At times, the acrobatics themselves could have been tighter – there was a fair amount of dropping clubs and wobbly tricks – but as the show is so raucous, they get away with it. That, and they make fun of each other throughout, so it all feels like a private joke that you’re part of; you applaud all the louder when they get it right.
Not a show for those who tire of standing, or are too stressed by moving through crowds to relax. If you can let go, and join the magic, you’ll have the evening of a lifetime.
Bianco will be running at the Southbank through to the 22nd January; you can book tickets here: https://www.southbankcentre.co.uk
CAST AND CREW
Artistic Director: Tom Rack
Director: Firenza Guidi
Lighting Designer: Adam Cobbley
Creative Producer: Camille Beaumier
Musical Director: David Murray
Goblin: Iolo Lavender
Rigging Designer: Lyndall Merry
Costume Designer: Rhiannon Matthes
Production Designer: Saz Moir
Wizard: Tarn Aitken
Zoe Goldwater says
Bianco is an acrobatic, circus-style show taking place above and all around a standing audience, to a live band. Bianco is the perfect fusion of circus, music and physical theatre.
During the show, the audience are moved around by stewards and cast members so that trampolines, crashmats, ropes and metal framework can be moved around to support the next scene.
The show began in a round tent with tall metal frames with canvas around them, in the centre, with the audience spread all around. The concept of moving the audience around with the set was unlike anything I had ever seen before. This aspect of the production also made it very engaging and a lot more interactive.
The way that the performers could tell a story without words was incredible. They interacted with one another in such a way that seemed polished and rehearsed, whilst still being natural. This was particularly impressive because the fluidity of their movements made it look as though they were having a conversation. There were other times when they were competing against each other in more theatrical scenes. At these points, the actors appeared to be shouting at each other from opposite sides of the tent. Due to the size of the area, it was obviously not possible to verbally act out the argument, however the band did an excellent job of demonstrating the desired effect through music.
The part of the production which interested me the most was the staging. I thought that it was very interesting that the entire show was based around 4 metal framework towers which were adapted to accommodate each new act.

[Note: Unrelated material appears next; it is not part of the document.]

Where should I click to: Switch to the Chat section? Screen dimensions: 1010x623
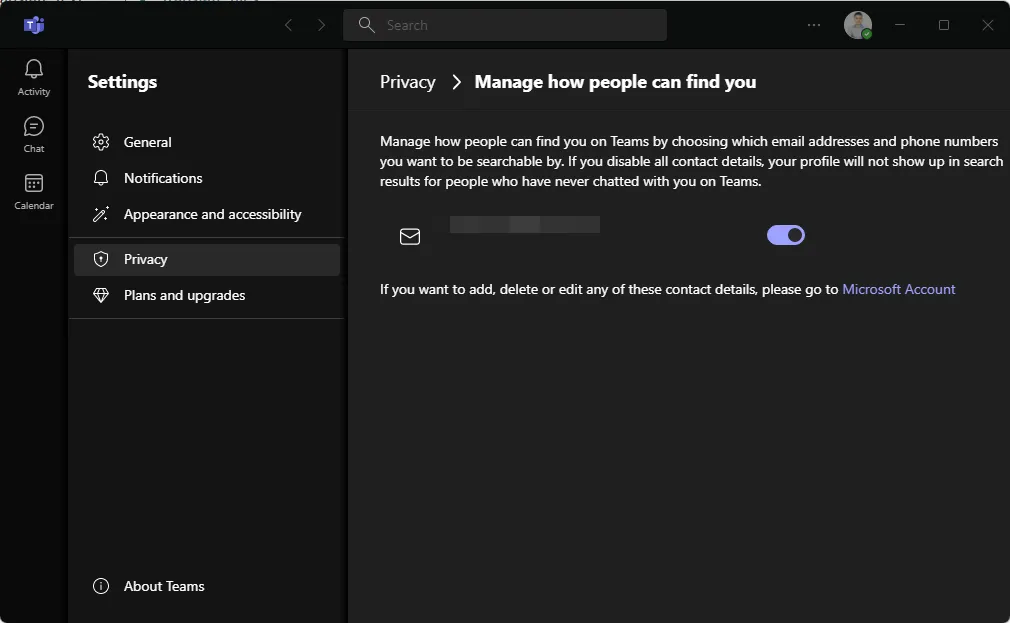[33, 133]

For a tightrope scene, the four towers were drawn across to opposite sides of the tent and two ropes were attached from corner-to-corner in an X-shape for the artist to use. For a ‘swimming pool’ scene, a trampoline was brought into the centre and bars connected the towers to be used as ‘diving boards’. I think that this was a very creative way to make the most of the space and showed that you don’t need a huge budget and special effects to give an outstanding show.
The only criticism that I have for the show is the fact that you had to stand for 2 hours. Although I think that the concept is excellent, I think that the show could potentially appeal to a much larger audience if there were, perhaps, benches around the perimeter of the tent to be used before the show and during the interval. This would mean that the show could be more disability-friendly and easier for audience members who struggle to stand for long periods. If this was not possible then maybe the show could be condensed into a slightly shorter time frame by having faster scene changes or having an act in a different place (high up or to the side), whilst scene changes take place.
I would definitely recommend Bianco to a family or anyone who wanted to enjoy a lively evening of live music and jaw-dropping acrobatics. It was a thoroughly entertaining show and I wouldn’t hesitate to watch it again.